**TRY IT:** Below are records; extract exactly the lines from the one containing "Screen dimensions: 437x500" through the last, both included, and keep the pictures out.

**EXTRACTED ENTRIES:**

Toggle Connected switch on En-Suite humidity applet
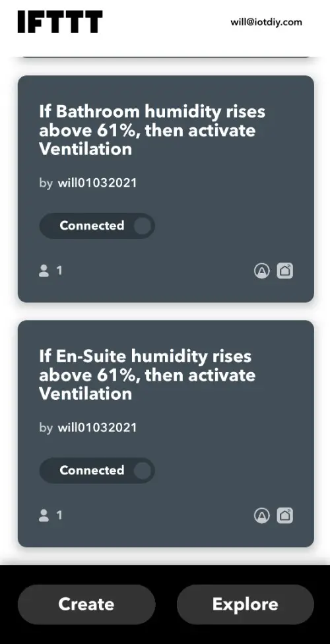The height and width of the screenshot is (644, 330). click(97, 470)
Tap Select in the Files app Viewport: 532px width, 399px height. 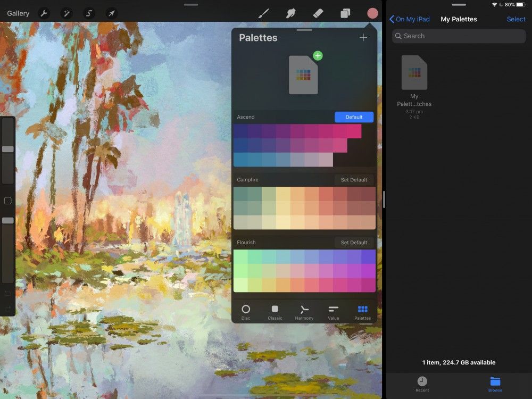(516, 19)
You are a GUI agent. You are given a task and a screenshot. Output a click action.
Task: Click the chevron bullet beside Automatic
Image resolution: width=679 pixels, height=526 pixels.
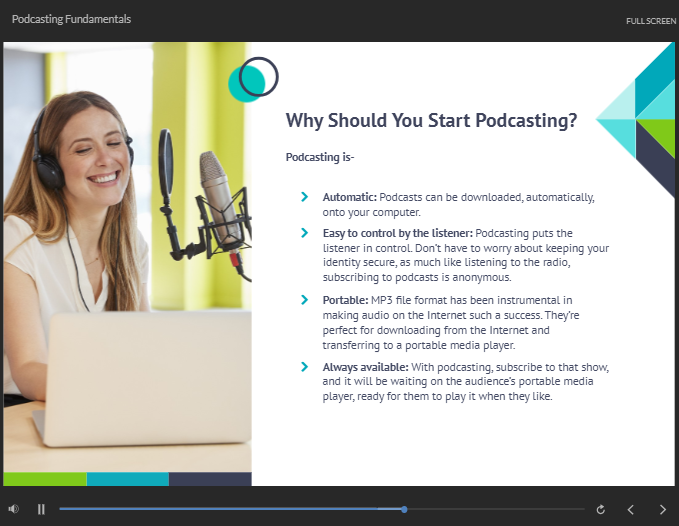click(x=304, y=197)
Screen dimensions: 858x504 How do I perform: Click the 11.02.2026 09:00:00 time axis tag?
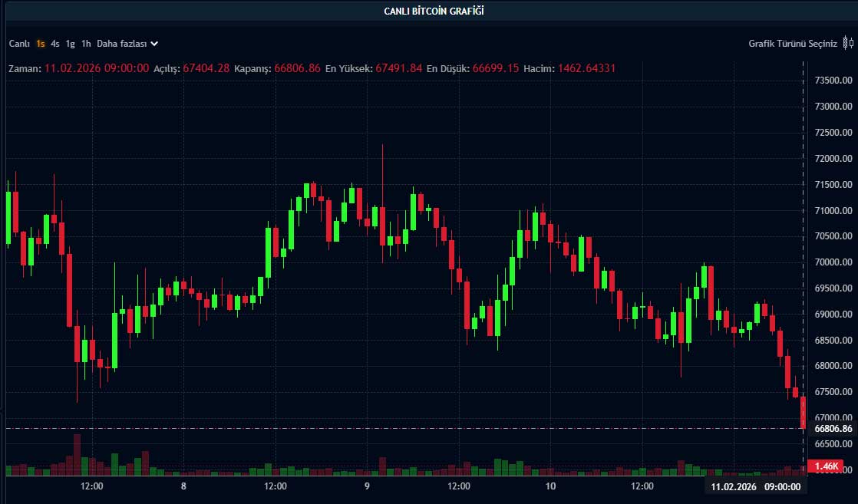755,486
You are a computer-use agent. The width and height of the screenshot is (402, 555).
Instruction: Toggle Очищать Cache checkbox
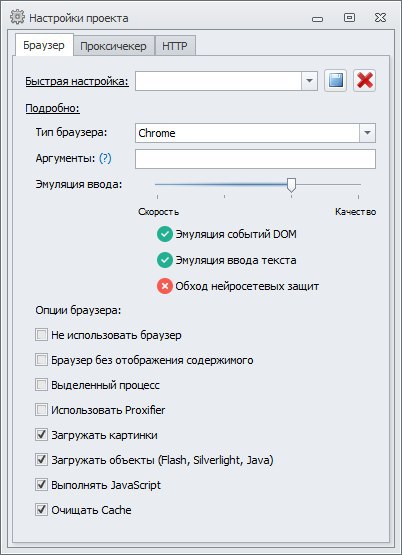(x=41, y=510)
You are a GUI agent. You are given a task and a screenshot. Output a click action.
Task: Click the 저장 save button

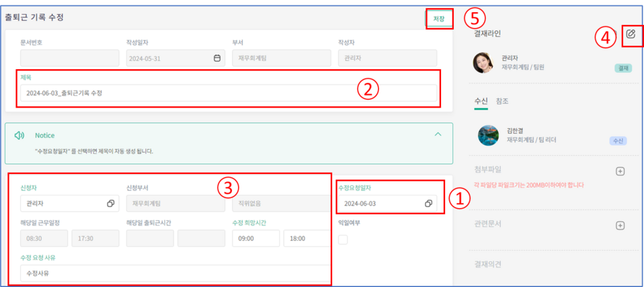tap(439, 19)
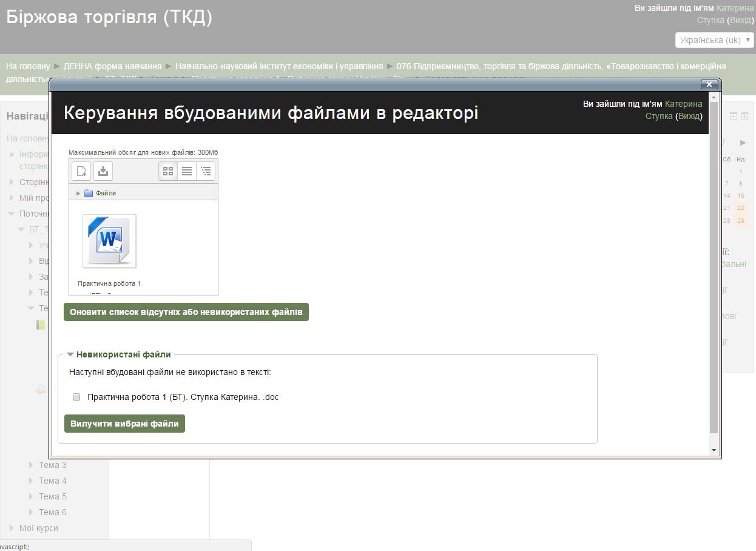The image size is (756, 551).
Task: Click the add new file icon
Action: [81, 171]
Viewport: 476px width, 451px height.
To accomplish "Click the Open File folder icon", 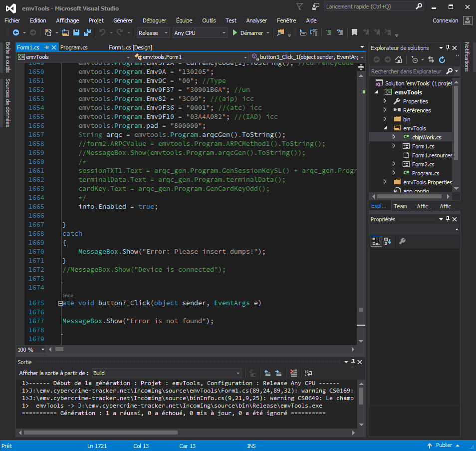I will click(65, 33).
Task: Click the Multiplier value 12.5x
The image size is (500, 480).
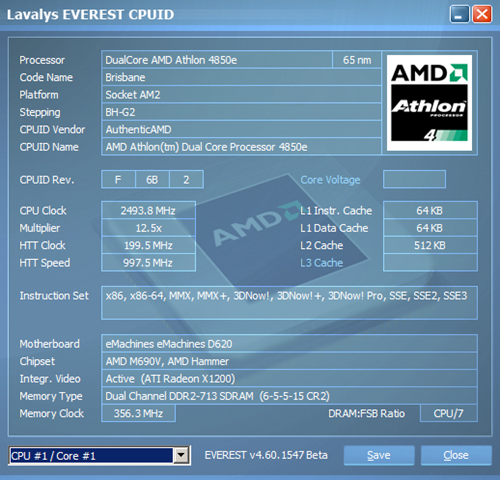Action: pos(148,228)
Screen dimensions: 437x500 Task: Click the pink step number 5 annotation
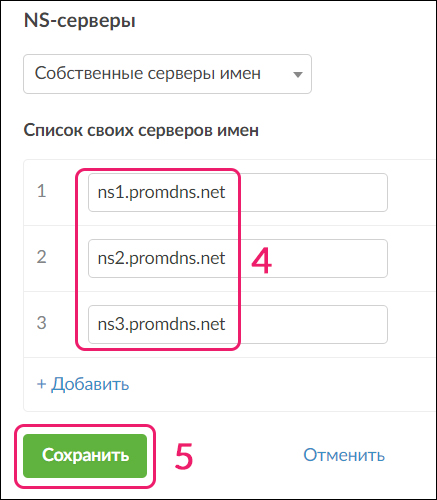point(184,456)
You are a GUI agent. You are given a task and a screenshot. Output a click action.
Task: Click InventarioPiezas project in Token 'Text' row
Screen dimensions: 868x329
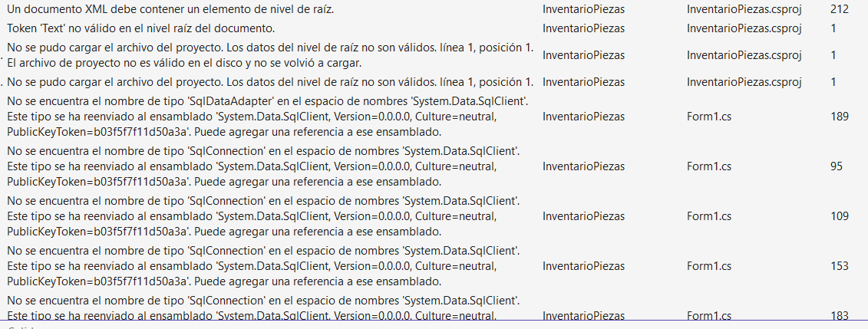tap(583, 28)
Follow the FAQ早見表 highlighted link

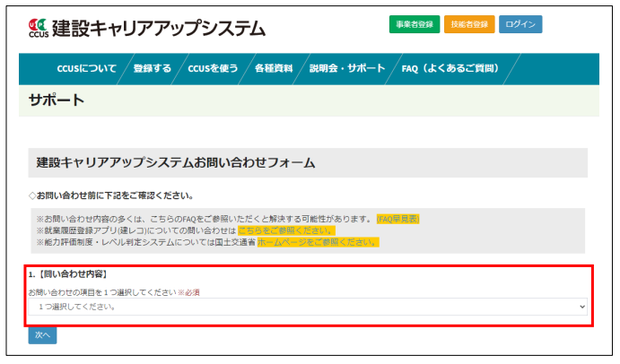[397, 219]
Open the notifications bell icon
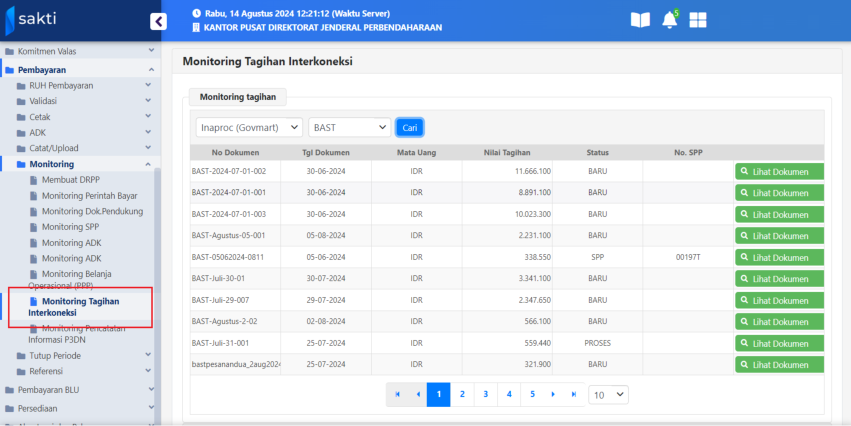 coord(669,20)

**ANSWER TO THE EXERCISE:**
Screen dimensions: 437x500 Task: Click the pink step number 5 annotation
point(184,456)
You are a GUI agent. You are given a task and a screenshot. Output a click action.
Task: Click InventarioPiezas project in Token 'Text' row
Screen dimensions: 868x329
tap(583, 28)
Follow the FAQ早見表 highlighted link

[397, 219]
Open the notifications bell icon
 coord(669,20)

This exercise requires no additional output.